Google at I/O Connect India Shows Pixel 10 On-Device AI Future Powered by Tensor SoC and TPU
- Ethan Carter
- 9 hours ago
- 2 min read
Google at I/O Connect India displayed Pixel 10 on-device AI capabilities driven by its Tensor SoC and TPU. The event introduced the lightweight Gemma 4 E2B model that runs entirely on the device for fully offline multimodal tasks.
The demonstration focused on private, edge-based processing rather than cloud-dependent AI. Developers received access to the Tensor SDK beta along with open resources to start building similar tools.
Event Details and Key Announcements
Google presented the Pixel 10 series running 100 percent private AI features on the device. The new Gemma 4 E2B model supports chat functions, real-time image recognition and personal agent tasks without any data leaving the phone.
The Tensor SoC and TPU together handle model inference locally. This removes latency and transmission risks that come with cloud calls. Attendees saw live sessions where the phone processed multimodal inputs without internet access.
Why the Shift to On-Device Matters Now
Cloud-based AI still dominates most consumer tools. Moving heavy models to the device changes the cost structure and privacy profile at once. Pixel 10 uses the new hardware layout to run larger models under strict power limits.

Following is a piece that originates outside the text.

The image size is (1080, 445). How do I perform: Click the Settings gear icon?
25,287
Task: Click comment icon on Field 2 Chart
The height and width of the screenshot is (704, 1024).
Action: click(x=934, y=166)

Google positioned this move as a direct response to growing user demand for data control. The company noted that on-device execution keeps conversations and images local by design.
Main Opponent: Cloud-First AI Approaches
The core contrast lies between cloud-first systems and the on-device route shown in India. Cloud models offer scale but require constant connectivity and raise data exposure risks. Pixel 10 demonstrates that capable multimodal work can stay on the handset.

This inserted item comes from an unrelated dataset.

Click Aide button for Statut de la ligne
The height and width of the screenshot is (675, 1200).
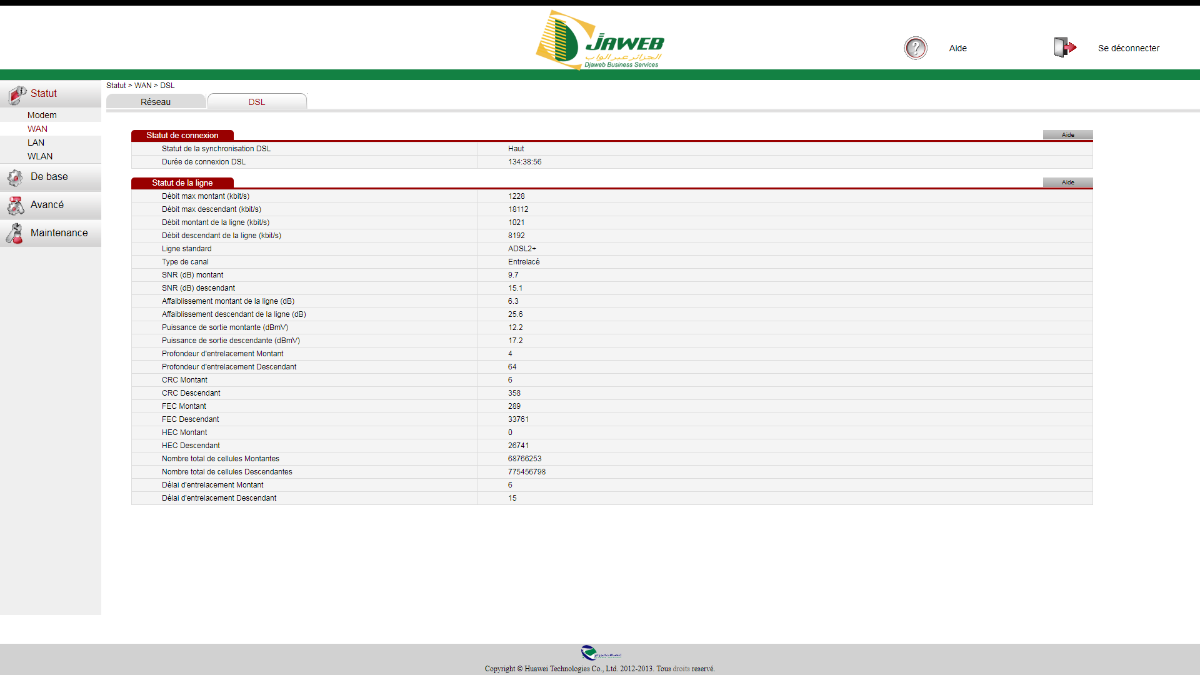1067,183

Developers testing the Tensor SDK beta already report faster response times in prototype apps. The offline capability opens use cases in low-connectivity regions that cloud services cannot serve reliably.
Technical Path and Limitations
The Gemma 4 E2B model was chosen for its small size and ability to run natively on Tensor hardware. Google released the Tensor SDK beta at the same event so third parties can test similar edge models.

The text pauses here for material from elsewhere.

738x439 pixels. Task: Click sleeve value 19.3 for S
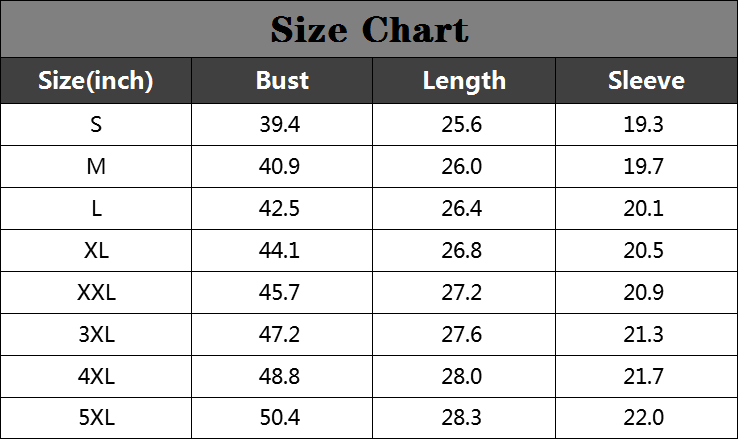point(643,125)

Many current on-device models still struggle with complex reasoning or long context windows. The demo did not address how Pixel 10 would handle longer multi-turn conversations under sustained load. Independent testing remains required to measure real-world endurance.
What to Watch Next
Developers will track Pixel 10 launch benchmarks on performance and battery impact. Google updates to the Tensor SDK will show how quickly new models reach the platform. Competitor responses from Qualcomm and MediaTek will indicate whether the on-device trend spreads beyond Google devices.
Future I/O events will likely reveal whether the Gemma 4 line expands or stays limited to Tensor hardware.